The social audio app has denied that it was breached in July, saying its network was merely scraped by a bot.

Clubhouse Drop-in audio chat app logo on the App Store is seen displayed on a phone screen in this i...
NurPhoto/NurPhoto/Getty Images

More than 3.8 billion pieces of data from Clubhouse are up for sale on the dark web, according to a news report by the outlet CyberNews. But it’s not the type of valuable leak that it might sound like.

The social audio app made headlines back in July when news came out that data from the network had appeared on hacker forums. At the time, CEO Paul Davidson said that the app wasn’t hacked but rather someone had used a bot to crawl its API and collect public information on every user in its database. But now, CyberNews has published a story saying that the trove of data being sold includes not just usernames and emails, but also private phone numbers.

Social hacks — That would suggest that Clubhouse really was hacked, but it isn’t so. The company told Input in a statement that the phone numbers, which aren’t associated with a particular account in the leaked database, were generated by a series of bots. The “hackers” would submit those numbers to a Clubhouse API and if the number was in Clubhouse’s system, it would return a number indicating how many contacts that phone number is connected with the app.
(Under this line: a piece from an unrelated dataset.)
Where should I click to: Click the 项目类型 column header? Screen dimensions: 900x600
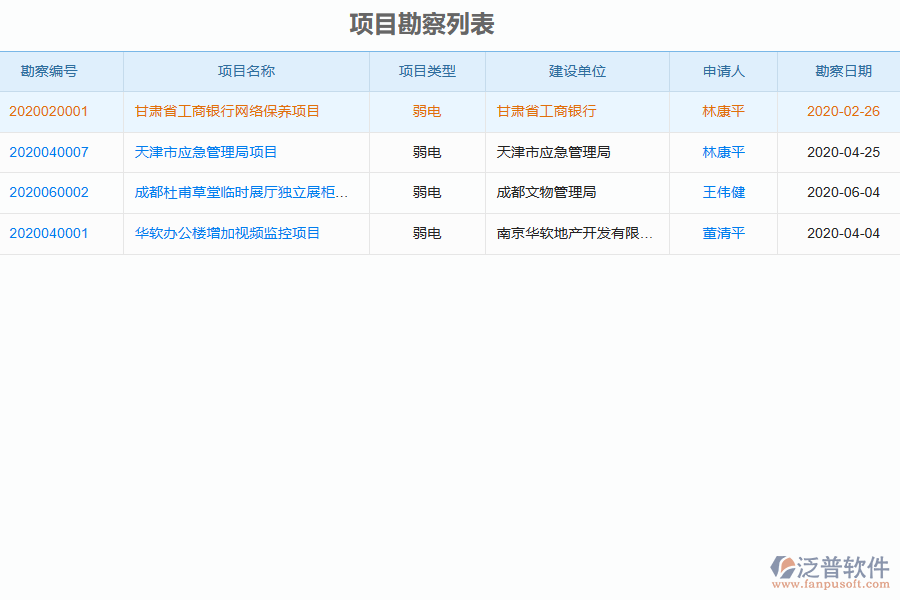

It’s akin to robocalling all possible numbers and logging the ones that pick up. No user-identifiable data is returned.

It’s worth keeping in mind that CyberNews earlier reported on a so-called hack of LinkedIn that concerned data that was actually readily available on users’ public profiles. Though, data from Clubhouse like email addresses could theoretically be used in phishing attempts. Be careful responding to any emails you receive from the company, especially if it prompts you to log into your account.

Still, the data doesn’t seem terribly valuable unless phone numbers were associated with a particular account, which doesn’t appear to be the case. The dark forum poster is asking $100,000 for the data, though also suggests they’ll sell portions for less.

Social audio — Clubhouse exploded during the pandemic as people looked to connect from a distance. The app allows people to host audio chatrooms where people can come and go. Many of the conversations are fireside-style chats, but there have also been gameshows and other freewheeling-type discussions that have taken place in the app. Clubhouse is facing waning demand, though, as vaccination rates climb along with in-person events, and competition from major platforms like Twitter doesn’t help.

Clubhouse yesterday launched a new, more intimate feature called “Wave” which allows users to wave at their friends to invite them into a private hangout room. That could expand its use cases beyond public discussions where there’s more pressure to be entertaining.